O primeiro vice-presidente do Irã disse durante um encontro sobre combate às drogas patrocinado pela ONU que o judaísmo incentiva e tira proveito do narcotráfico para destruir o mundo.

A declaração antissemita, que põe em xeque a bem-sucedida cooperação antidrogas da ONU com o Irã, destoa da posição tradicional pela qual Teerã abomina Israel, mas reconhece a fé praticada por 20 mil iranianos em relativa liberdade.

“A proliferação das drogas no mundo emana dos ensinamentos do Talmude [livro sagrado do judaísmo]”, disse Reza Rahimi anteontem em um auditório em Teerã.

“O Talmude ensina que é lícito enriquecer tanto por meios legais quanto ilegais, o que dá aos judeus o direito de destruir a humanidade.”

Segundo na hierarquia do governo após Mahmoud Ahmadinejad, Rahimi disse que a prova de que os “sionistas” controlam o narcotráfico é que não há, segundo ele, judeus viciados em drogas.

Ahmadinejad já deu diversas declarações relativizando o Holocausto e pedindo a eliminação de Israel.
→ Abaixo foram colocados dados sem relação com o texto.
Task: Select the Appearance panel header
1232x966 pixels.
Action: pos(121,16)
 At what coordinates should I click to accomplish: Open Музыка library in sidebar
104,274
O vice-presidente também afirmou que “ginecologistas matam bebês sob ordens de sionistas”.

A fala deixou estarrecidas dezenas de convidados estrangeiros na plateia.
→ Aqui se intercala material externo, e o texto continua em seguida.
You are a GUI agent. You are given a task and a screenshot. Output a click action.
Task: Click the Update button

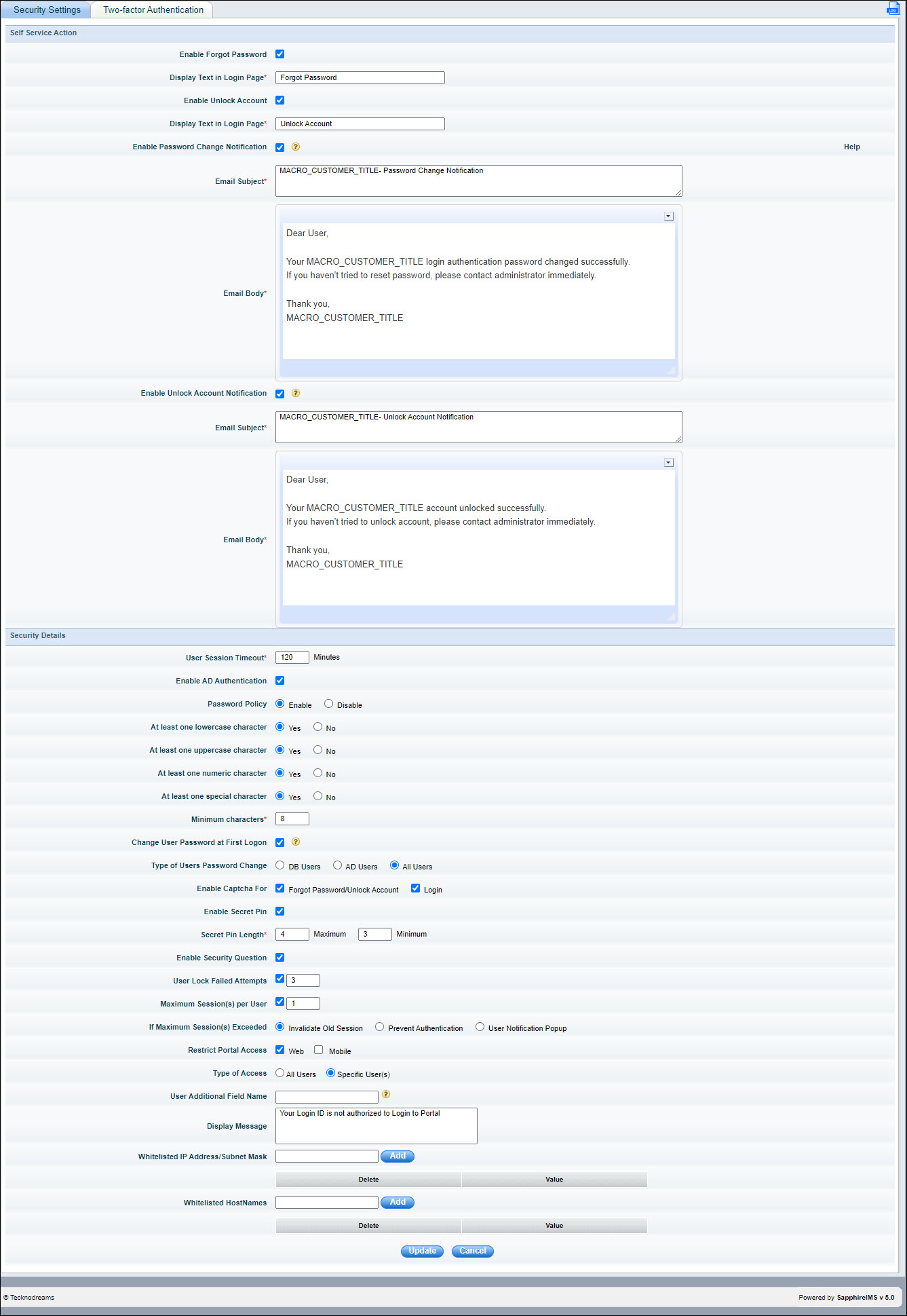(422, 1251)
“Foi o discurso mais nojento que já ouvi na vida”, disse um representante europeu.

A fala é tida como uma polêmica conscientemente orquestrada pelo círculo de Ahmadinejad, enfraquecido e em fim de mandato, como maneira de demonstrar influência e minar as negociações nucleares das quais o presidente foi excluído.

Israel chamou o Irã de “regime de fanáticos antissemitas” e comparou Rahimi a Adolf Hitler, líder nazista alemão responsável pelo extermínio de milhões de judeus na Segunda Guerra Mundial. Segundo a Folha apurou, a representação israelense na ONU, em Nova York, contatou o secretário-geral Ban Ki-moon para queixar-se da presença do órgão no evento.